Amnesty condemns IS 'ethnic-cleansing'

Massacres and abductions being carried out by the Islamic State are evidence of ethnic cleansing in northern Iraq, Amnesty International says.

Amnesty International has accused Islamic State jihadists of "systematic ethnic cleansing" and mass killings of minorities in northern Iraq.

Citing "hair-raising" accounts from survivors of massacres, the rights group says in a report published on Tuesday that the jihadists have committed "war crimes, including mass summary killings and abductions".

"The massacres and abductions being carried out by the Islamic State provide harrowing new evidence that a wave of ethnic cleansing against minorities is sweeping across northern Iraq," said Donatella Rovera, Amnesty's Senior Crisis Response Adviser currently in northern Iraq.

The Sunni radical IS has pressed a campaign of terror in areas under its control in Syria and Iraq, which it has declared an Islamic "caliphate," carrying out decapitations, crucifixions and public stonings.

In June, the group launched a lightning offensive in Iraq, overrunning parts of five provinces and targeting minorities there including Yazidis on Mount Sinjar, Shiite Turkmen and Christians.
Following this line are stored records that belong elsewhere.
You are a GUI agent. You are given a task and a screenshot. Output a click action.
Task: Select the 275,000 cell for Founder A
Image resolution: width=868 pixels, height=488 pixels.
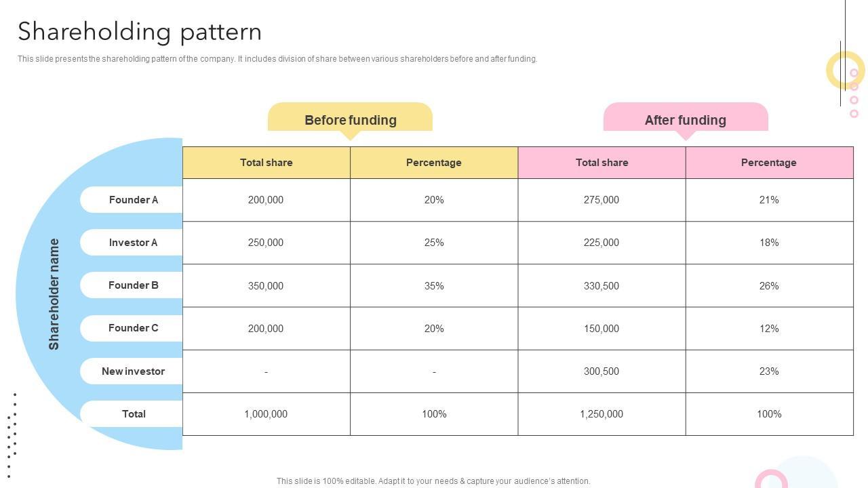pos(601,200)

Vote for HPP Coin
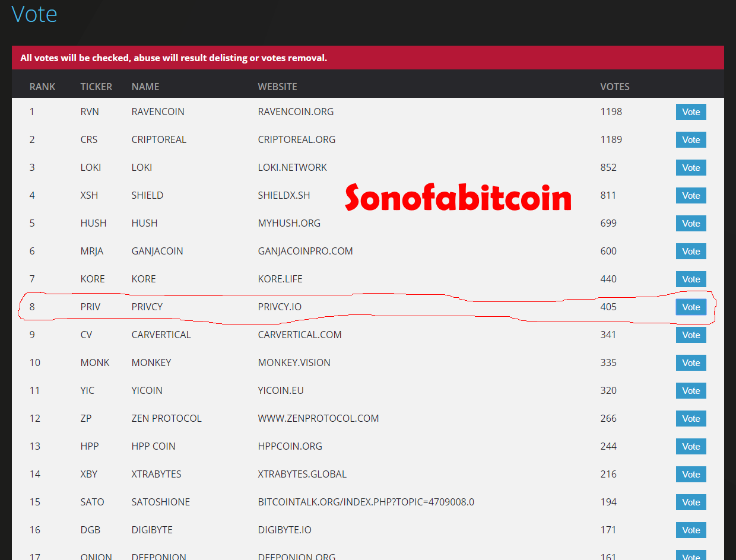click(691, 447)
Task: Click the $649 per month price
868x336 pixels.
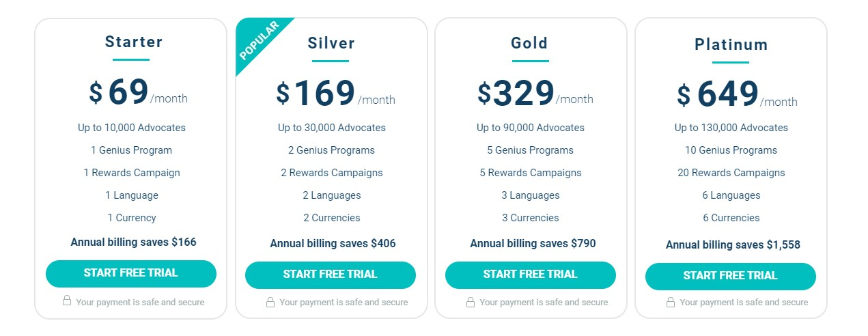Action: coord(738,95)
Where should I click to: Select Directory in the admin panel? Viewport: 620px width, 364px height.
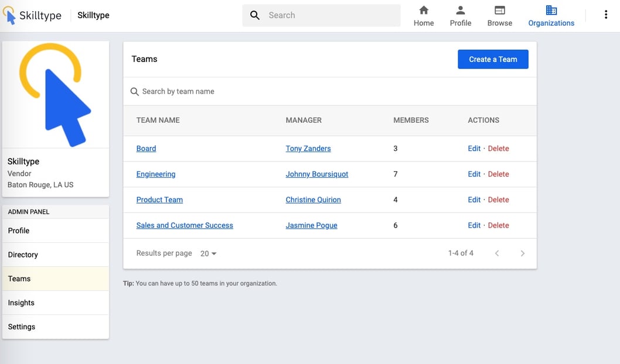(23, 255)
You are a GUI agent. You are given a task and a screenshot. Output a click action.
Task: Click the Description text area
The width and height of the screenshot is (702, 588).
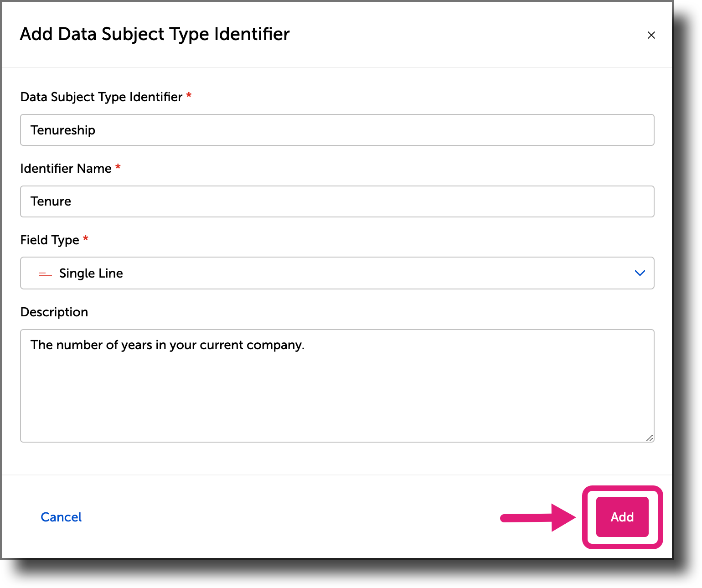337,385
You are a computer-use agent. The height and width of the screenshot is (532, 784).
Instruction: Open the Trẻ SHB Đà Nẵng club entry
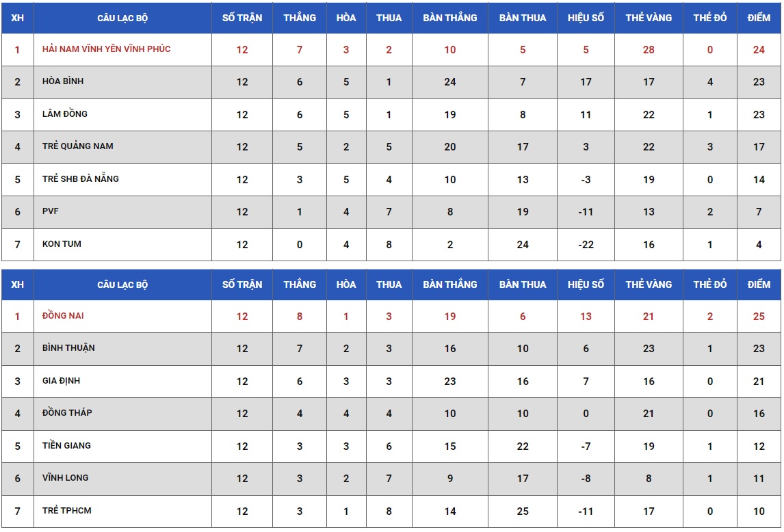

"The Islamic State is carrying out despicable crimes and has transformed rural areas of Sinjar into blood-soaked killing fields in its brutal campaign to obliterate all trace of non-Arabs and non-Sunni Muslims."

The Amnesty report - named Ethnic cleansing on historic scale: the Islamic State's systematic targeting of minorities in northern Iraq - provides witness accounts of mass killings.

The watchdog said two of the "deadliest" incidents took place in the Yazidi villages of Qiniyeh and Kocho on August 3 and August 15 respectively.

"The number of those killed in these villages alone runs into the hundreds," it said.

Survivors said jihadists rounded up men and boys, bundled them into vehicles and drove them away "to be massacred in groups or shot individually".

A survivor from the Kocho killings said jihadists "just filled up vehicles indiscriminately".

Amnesty also related the fate of brothers Saeed and Khaled who had lost seven brothers in the massacre.

"Saeed ... was shot five times, three times in his left knee and once in the hip and shoulder," it said.

Salem, another survivor, told Amnesty how he hid near a massacre site for 12 days before being able to flee, while other villagers lay helpless.

"Some could not move and could not save themselves, they lay there in agony waiting to die. They died a horrible death. I managed to drag myself away and was saved by a Muslim neighbour," he said.

Amnesty reported mass abductions of women and children, saying "hundreds, possibly thousands" of Yazidis were seized by IS jihadists along with scores of men.

"The mass killings and abductions have succeeded in terrorising the entire population in northern Iraq, leading thousands to flee in fear for their lives," said the watchdog.

In some cases entire families were abducted, it said, adding that one family provided Amnesty with a list of 45 missing relatives.

Amnesty's Rovera urged Iraqi authorities to track down and bring to justice "those ordering, carrying out or assisting in these war crimes".